What Moss is sure of is his take on this country's manners, or lack thereof, and that his show can help. His first venture into the Internet market is a fast-track integration of courtesy and comedy, wherein an angular metrosexual with a British accent briefs the audience on social skills in everyday life with a dry, slightly sarcastic approach.
"I was doing a pilot that we were going to pitch to the Food Network a year and a half ago," Moss says. "It was on sushi, and I was amazed about how much I didn't know about sushi etiquette. A friend of mine showed me a three-minute Japanese sushi commercial, and it was way over the top. That's how I got the idea for a show about manners."
After selling the rights to ON Networks, where Proper Ollie can be viewed along with other series at www.onnetworks.com, Moss and his Austin-based company, Echo-5 Mike, now produce it here.
"We'd like to capitalize on all the markets for short distribution," he says. "We keep it as short as possible, so they can be squeezed in just about anywhere."
Naturally, a new type of entertainment raises all kinds of questions.
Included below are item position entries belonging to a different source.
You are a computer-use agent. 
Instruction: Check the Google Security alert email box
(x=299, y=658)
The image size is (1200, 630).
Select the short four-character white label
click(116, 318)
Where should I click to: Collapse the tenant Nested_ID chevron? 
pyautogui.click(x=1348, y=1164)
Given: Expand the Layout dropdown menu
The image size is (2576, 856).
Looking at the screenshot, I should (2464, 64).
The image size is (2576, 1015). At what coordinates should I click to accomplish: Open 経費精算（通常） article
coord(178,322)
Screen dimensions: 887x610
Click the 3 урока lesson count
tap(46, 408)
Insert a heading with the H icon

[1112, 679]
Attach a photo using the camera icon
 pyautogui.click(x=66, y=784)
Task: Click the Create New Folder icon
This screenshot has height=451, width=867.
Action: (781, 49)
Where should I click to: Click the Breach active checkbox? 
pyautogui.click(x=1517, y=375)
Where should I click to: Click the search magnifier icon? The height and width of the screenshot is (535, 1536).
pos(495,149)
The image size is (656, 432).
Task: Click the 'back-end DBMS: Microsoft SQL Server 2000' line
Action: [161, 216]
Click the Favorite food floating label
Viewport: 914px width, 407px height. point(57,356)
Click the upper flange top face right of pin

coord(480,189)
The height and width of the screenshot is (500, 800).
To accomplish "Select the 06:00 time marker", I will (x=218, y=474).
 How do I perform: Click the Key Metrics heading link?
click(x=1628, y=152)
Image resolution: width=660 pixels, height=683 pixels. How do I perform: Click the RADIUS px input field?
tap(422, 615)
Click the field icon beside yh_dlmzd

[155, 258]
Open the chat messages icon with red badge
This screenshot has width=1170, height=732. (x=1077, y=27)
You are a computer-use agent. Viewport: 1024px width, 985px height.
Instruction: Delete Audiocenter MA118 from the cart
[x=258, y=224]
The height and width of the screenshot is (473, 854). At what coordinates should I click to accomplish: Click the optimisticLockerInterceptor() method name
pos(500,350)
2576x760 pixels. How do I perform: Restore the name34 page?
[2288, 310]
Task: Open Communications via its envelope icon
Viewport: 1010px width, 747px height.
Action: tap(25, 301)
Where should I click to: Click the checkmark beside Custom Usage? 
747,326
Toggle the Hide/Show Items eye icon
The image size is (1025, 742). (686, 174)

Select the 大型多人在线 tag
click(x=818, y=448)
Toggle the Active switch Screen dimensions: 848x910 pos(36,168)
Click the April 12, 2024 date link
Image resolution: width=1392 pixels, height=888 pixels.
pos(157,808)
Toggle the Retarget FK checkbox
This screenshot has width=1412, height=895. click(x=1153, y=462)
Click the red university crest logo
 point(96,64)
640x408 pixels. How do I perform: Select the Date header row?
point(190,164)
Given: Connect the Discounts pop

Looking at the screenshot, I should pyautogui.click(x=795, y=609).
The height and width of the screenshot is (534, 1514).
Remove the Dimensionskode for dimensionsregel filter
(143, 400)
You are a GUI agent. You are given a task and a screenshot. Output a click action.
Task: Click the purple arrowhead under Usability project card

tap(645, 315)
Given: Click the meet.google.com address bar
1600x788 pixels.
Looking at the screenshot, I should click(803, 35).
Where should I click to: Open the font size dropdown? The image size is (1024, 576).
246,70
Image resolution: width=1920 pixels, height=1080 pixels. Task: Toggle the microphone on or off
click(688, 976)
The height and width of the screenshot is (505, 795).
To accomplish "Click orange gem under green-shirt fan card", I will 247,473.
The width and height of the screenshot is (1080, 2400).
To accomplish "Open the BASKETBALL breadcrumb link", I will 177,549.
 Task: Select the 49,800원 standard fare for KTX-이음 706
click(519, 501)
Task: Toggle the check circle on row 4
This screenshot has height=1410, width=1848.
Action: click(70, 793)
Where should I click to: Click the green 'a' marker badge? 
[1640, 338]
Is the world ready for commercial-sized sitcoms? Which form will take off with it first – handhelds or laptops? Has America's attention span really shortened from a typical 30-minute episode length to a mere five?
"There's a lot of buzz and money going into it, but we don't have that data as to whether it has a market yet," Moss says. "The trick is to be very careful about not preaching and deliver it in a comedic format. No one has done this before, so in a way, we're creating the market."